Neovascularity measured with power Doppler ultrasound can be used to both diagnose and rule out tennis elbow. This approach could improve patient care, as clinicians start their search sooner for less common causes of elbow pain, instead of waiting to see if treatment for tennis elbow resolves the problem.

Neovascularity measured with power Doppler ultrasound can be used to both diagnose and rule out tennis elbow. This approach could improve patient care, as clinicians start their search sooner for less common causes of elbow pain, instead of waiting to see if treatment for tennis elbow resolves the problem.
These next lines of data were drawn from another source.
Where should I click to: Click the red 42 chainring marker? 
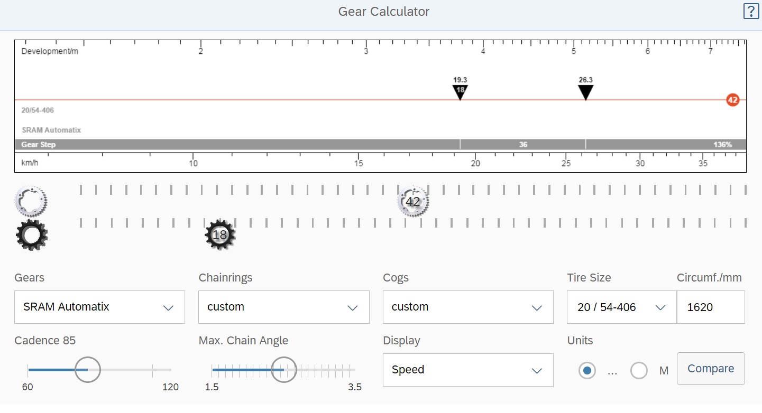(732, 100)
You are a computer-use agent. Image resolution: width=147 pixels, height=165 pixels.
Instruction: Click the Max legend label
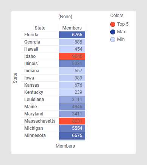(121, 32)
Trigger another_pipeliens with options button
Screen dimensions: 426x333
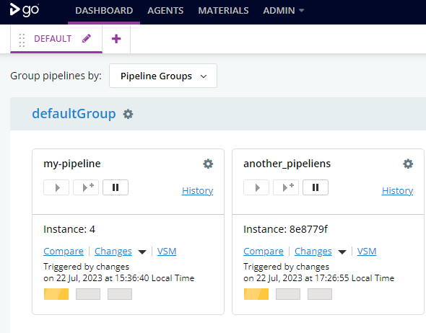point(286,187)
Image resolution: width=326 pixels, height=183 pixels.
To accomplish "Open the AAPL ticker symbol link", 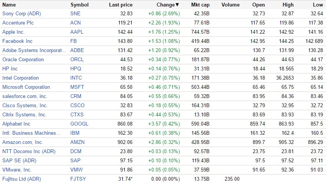I will click(x=77, y=32).
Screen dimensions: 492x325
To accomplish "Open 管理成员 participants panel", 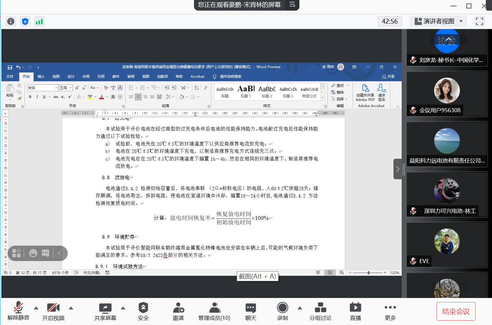I will [x=214, y=311].
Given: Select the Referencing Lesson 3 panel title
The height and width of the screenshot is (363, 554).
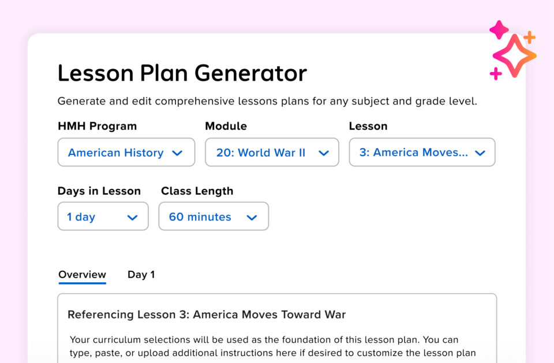Looking at the screenshot, I should click(206, 315).
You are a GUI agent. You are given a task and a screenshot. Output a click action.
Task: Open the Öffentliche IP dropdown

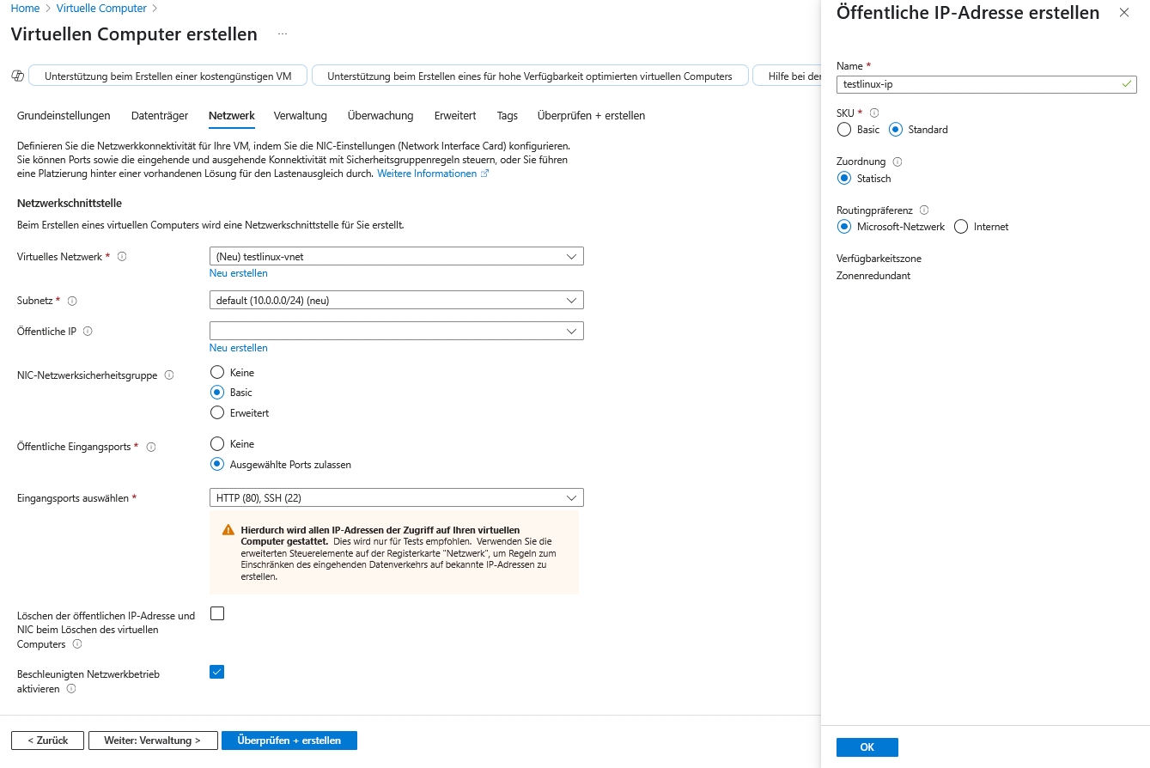(396, 331)
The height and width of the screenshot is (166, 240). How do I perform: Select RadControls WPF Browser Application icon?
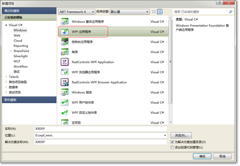coord(65,82)
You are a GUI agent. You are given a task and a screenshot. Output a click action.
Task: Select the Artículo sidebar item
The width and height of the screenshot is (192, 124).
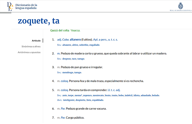pos(36,41)
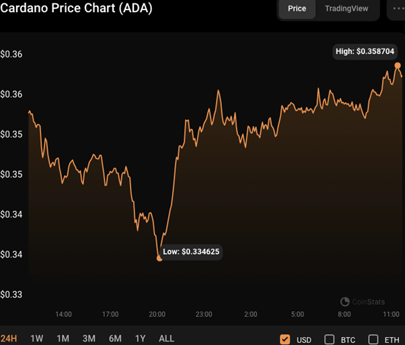Click the Low: $0.334625 label
The width and height of the screenshot is (405, 345).
tap(192, 252)
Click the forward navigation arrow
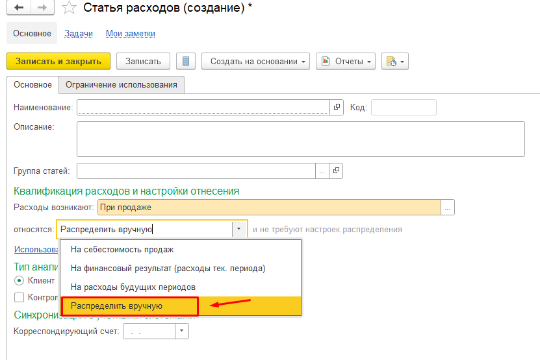This screenshot has height=360, width=540. 42,8
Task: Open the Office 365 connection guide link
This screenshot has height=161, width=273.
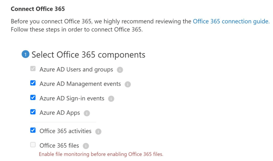Action: tap(231, 21)
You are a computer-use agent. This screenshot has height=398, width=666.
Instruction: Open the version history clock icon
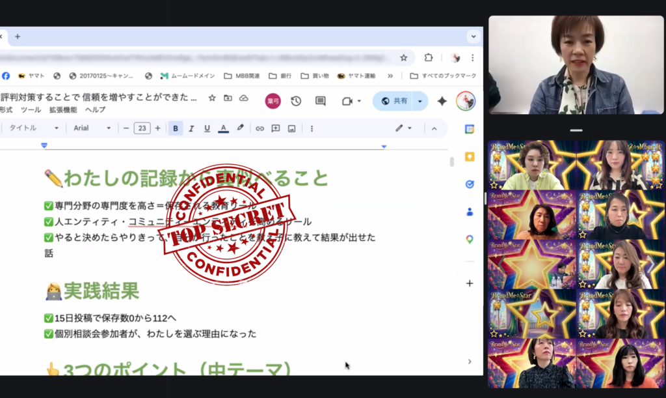296,101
Dr. Cornelius du Toit from Saunders Sports Medicine and colleagues from other facilities in Queensland, Australia, published their study in the British Journal of Sports Medicine, which made it available online Feb. 28.

They studied 25 patients with a mean age of 50 years. All had a diagnosis of tennis elbow in joints that had been affected for a median of 10 months, ranging from three to 120 months. Seven of these patients had two affected elbows. The other 18 had tennis elbow in only one arm, but the researchers performed ultrasound exams on both elbows.
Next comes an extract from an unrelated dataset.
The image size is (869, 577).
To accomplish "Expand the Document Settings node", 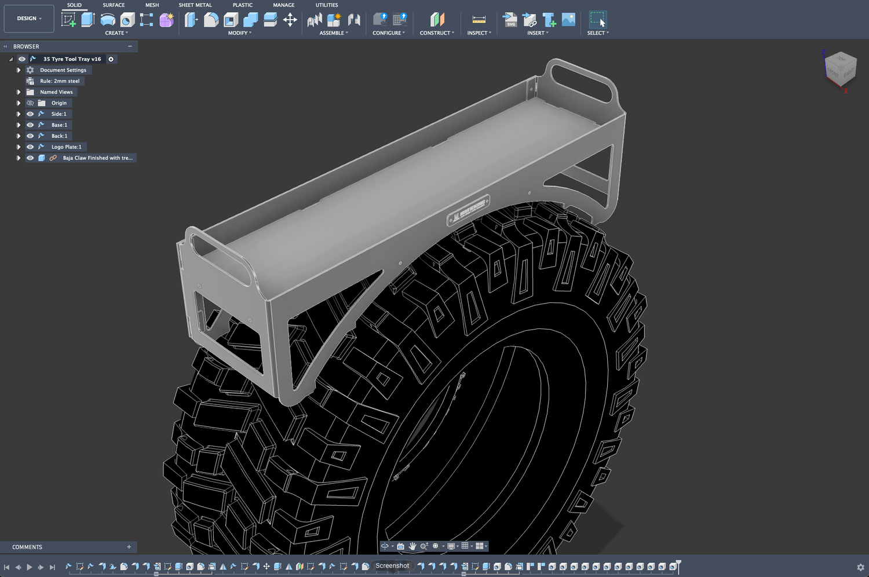I will 19,70.
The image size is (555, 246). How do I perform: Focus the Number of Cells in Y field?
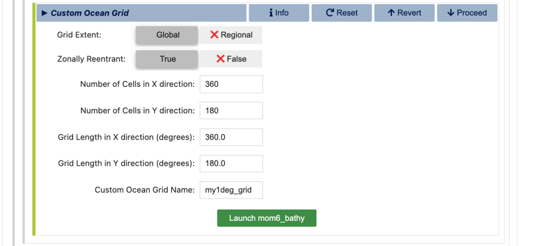(x=231, y=111)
The researchers also included 19 asymptomatic patients in the study, with a mean age of 45 years, for a total of 32 affected elbows, 18 contralateral unaffected elbows, and 38 unaffected elbows.

All patients received a gray-scale ultrasound exam, a power Doppler ultrasound exam, and the gold standard clinical exam for comparison. The researchers studied the common extensor tendon looking for neovascularity, lateral epicondyle bone spurring or irregularity, maximum anterior-posterior thickness, and echogenicity.

They found gray-scale ultrasound exams of changes in the common extensor tendon were not as accurate for diagnosis as the neovascularity shown with power Doppler ultrasound, which had a positive likelihood ratio of 45.39. The clinical severity of tennis elbow did not correlate with neovascularity scores, however, and neovascularity was spread evenly throughout the edges and deep into the tendon. Combining gray-scale and power Doppler ultrasound results provided a strong negative likelihood ratio of 0.05.

The researchers concluded that measuring neovascularity with power Doppler ultrasound is a more effective diagnostic tool for identifying tennis elbow than examining the tendon for changes visible with gray-scale ultrasound. They also recognized that combining the results of power Doppler ultrasound and gray-scale could help clinicians rule out tennis elbow when patients have similar symptoms, possibly providing appropriate treatment more quickly.